Gong Edward M, Zorn Kevin C, Orvieto Marcelo A, Lucioni Alvaro, Msezane Lambda P, Shalhav Arieh L
Section of Urology, Department of Surgery, University of Chicago, Chicago, IL 60637, USA.
Urology. 2008 Oct;72(4):843-6. doi: 10.1016/j.urology.2008.05.020. Epub 2008 Aug 22.

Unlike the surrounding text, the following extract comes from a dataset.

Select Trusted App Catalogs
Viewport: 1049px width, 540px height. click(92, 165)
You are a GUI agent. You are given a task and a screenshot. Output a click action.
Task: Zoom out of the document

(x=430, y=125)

Artery-only occlusion (AO) has been used during nephron-sparing surgery to reduce ischemic damage. However, this has not been demonstrated in laparoscopic partial nephrectomy (LPN). We compared our experience with AO and both artery and vein occlusion (AV) in LPN to optimize the method of ischemia.

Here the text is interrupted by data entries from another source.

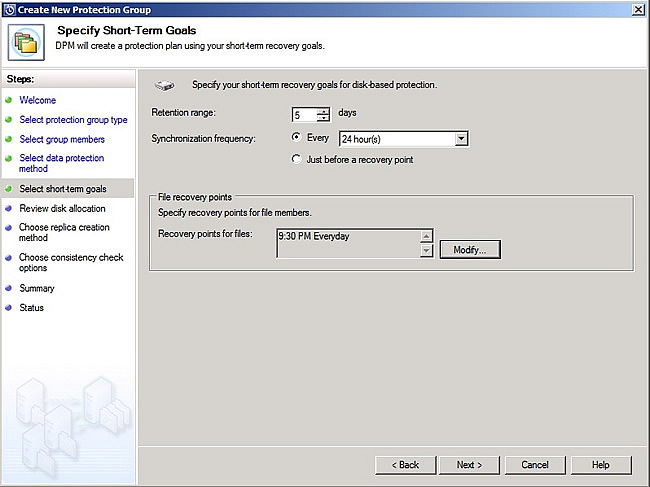The height and width of the screenshot is (487, 650).
Task: Go to the Welcome step
Action: [x=37, y=100]
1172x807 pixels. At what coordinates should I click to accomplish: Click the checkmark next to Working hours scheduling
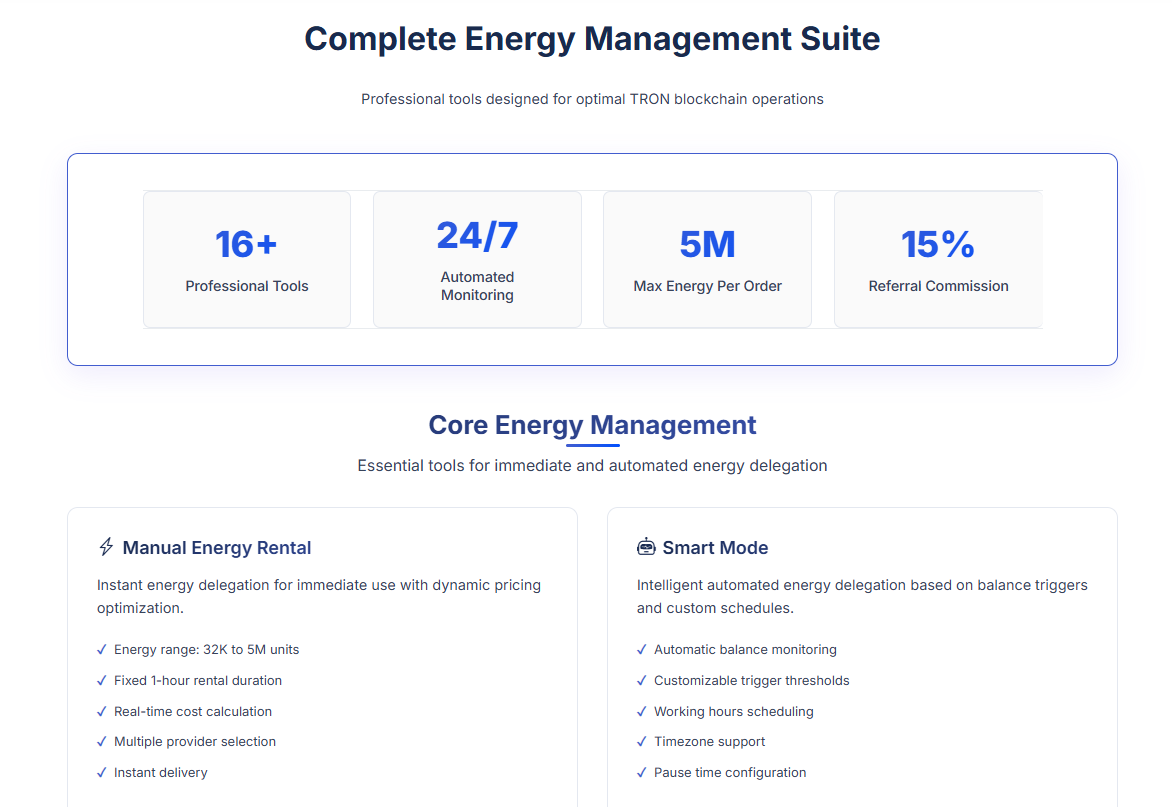[x=642, y=712]
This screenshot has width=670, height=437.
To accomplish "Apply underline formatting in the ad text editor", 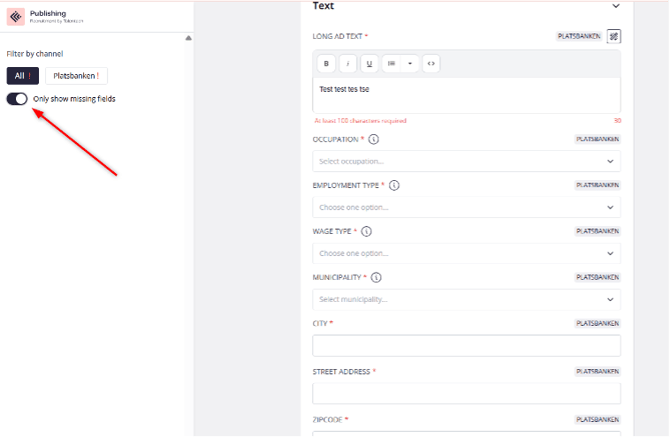I will pyautogui.click(x=369, y=63).
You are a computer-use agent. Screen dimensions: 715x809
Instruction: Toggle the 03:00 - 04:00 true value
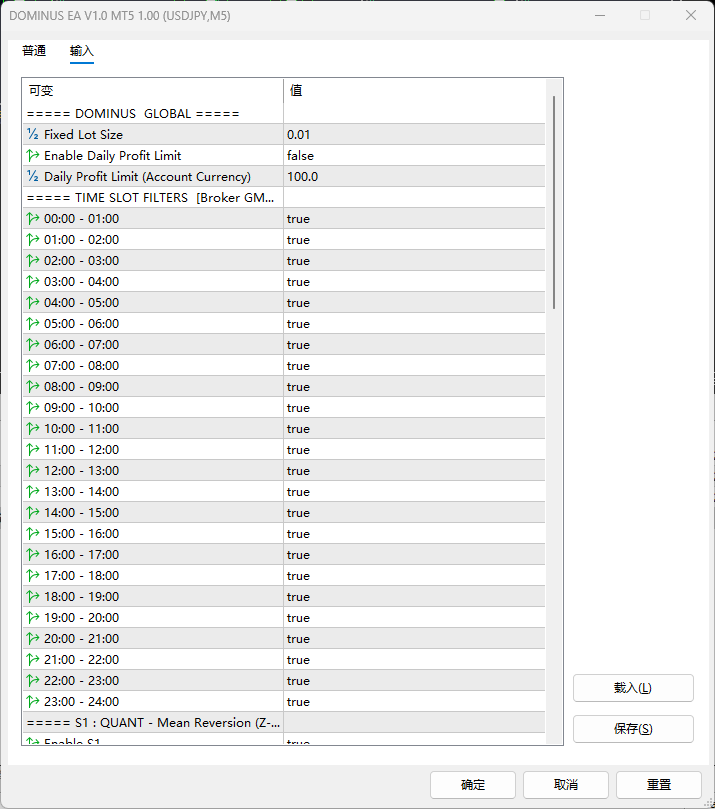tap(298, 282)
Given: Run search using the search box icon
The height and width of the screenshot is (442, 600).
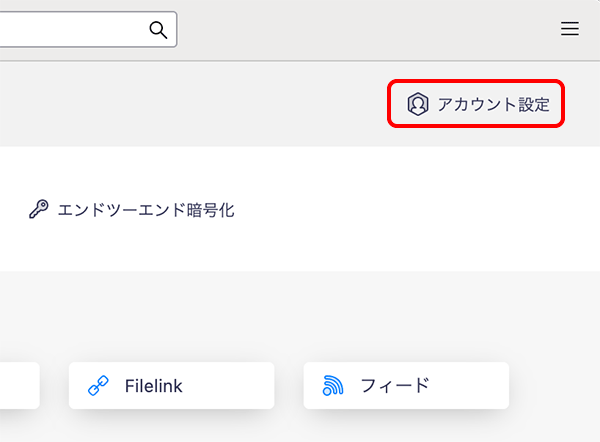Looking at the screenshot, I should click(x=158, y=30).
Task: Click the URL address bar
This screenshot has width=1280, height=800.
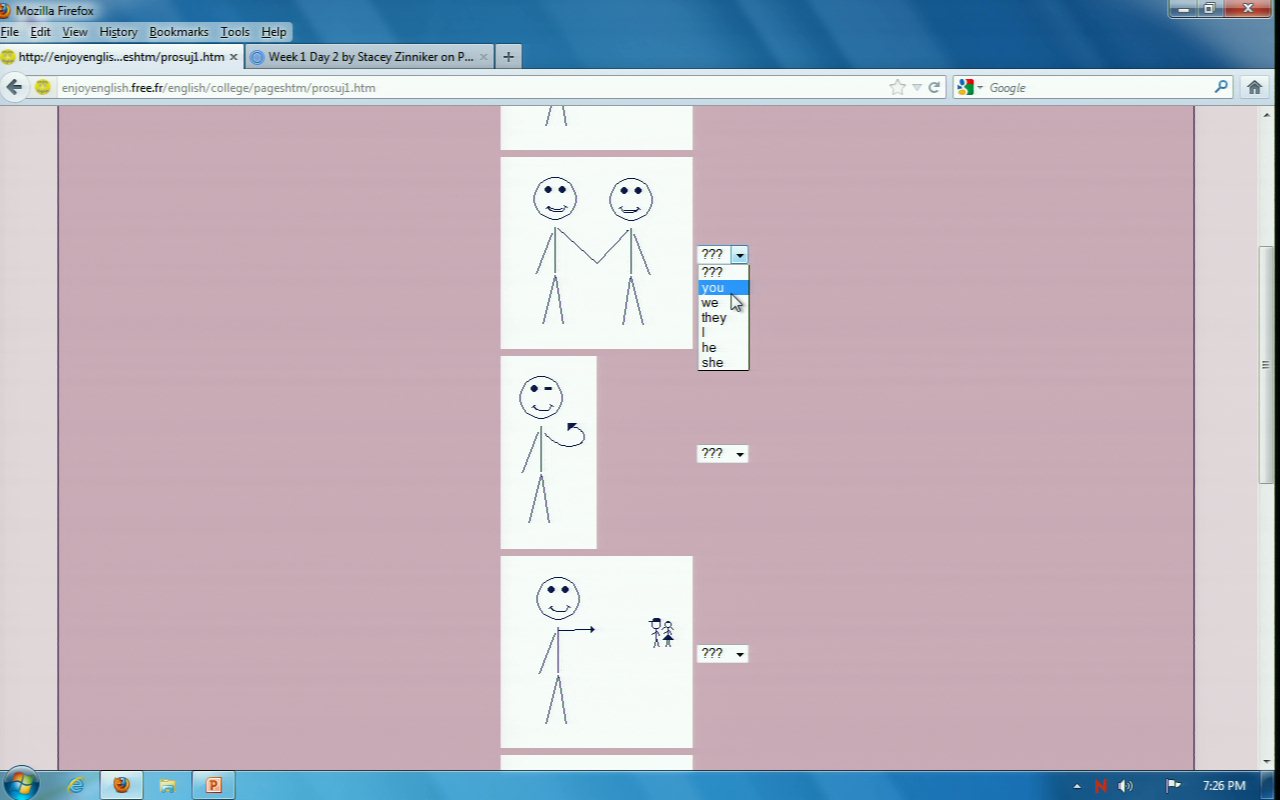Action: (x=470, y=87)
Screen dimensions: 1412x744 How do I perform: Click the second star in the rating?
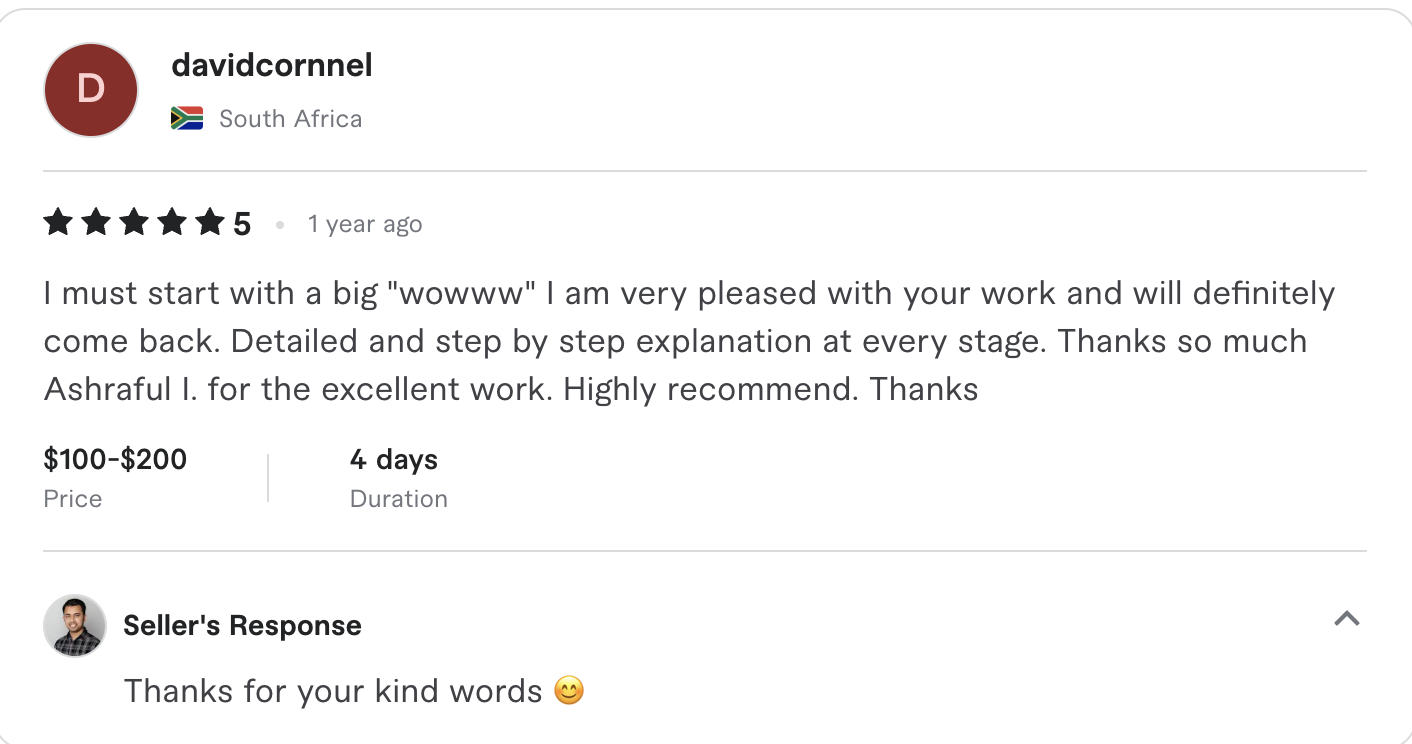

This retrospective case-control study identified 25 patients who underwent AO during LPN and matched them to a cohort of 53 patients who underwent LPN with AV. The groups were compared for ischemia time, blood loss, transfusion rate, and renal function.
The 2 cohorts were comparable on demographic data. Blood loss was similar, with AO and AV demonstrating equivalent transfusion rates. The 2 cohorts had similar warm ischemia times. Positive margin rate was not affected by venous backflow in the AO cohort (0% AO vs 1.9% AV, P = .679). No significant postoperative change in creatinine (Cr) or creatinine clearance (CrCl) was seen for AO; however, a significant change in Cr and CrCl was seen in AV.
AO during LPN does not lead to a greater blood loss or an increased warm ischemia time. The benefit of AO on renal function is significant and requires further investigation.
在保留肾单位手术中,单纯动脉阻断(AO)已被用于减少缺血性损伤。然而,这在腹腔镜肾部分切除术(LPN)中尚未得到证实。我们比较了在LPN中采用AO与动静脉联合阻断(AV)的经验,以优化缺血方法。
这项回顾性病例对照研究确定了25例在LPN期间接受AO的患者,并将他们与53例接受LPN并采用AV的患者队列进行匹配。比较两组的缺血时间、失血量、输血率和肾功能。
两组患者的人口统计学数据具有可比性。失血量相似,AO组和AV组的输血率相当。两组的热缺血时间相似。AO组的切缘阳性率不受静脉回流的影响(AO组为0%,AV组为1.9%,P = 0.679)。AO组术后肌酐(Cr)或肌酐清除率(CrCl)无显著变化;然而,AV组的Cr和CrCl有显著变化。
LPN期间的AO不会导致更多的失血量或增加热缺血时间。AO对肾功能的益处显著,需要进一步研究。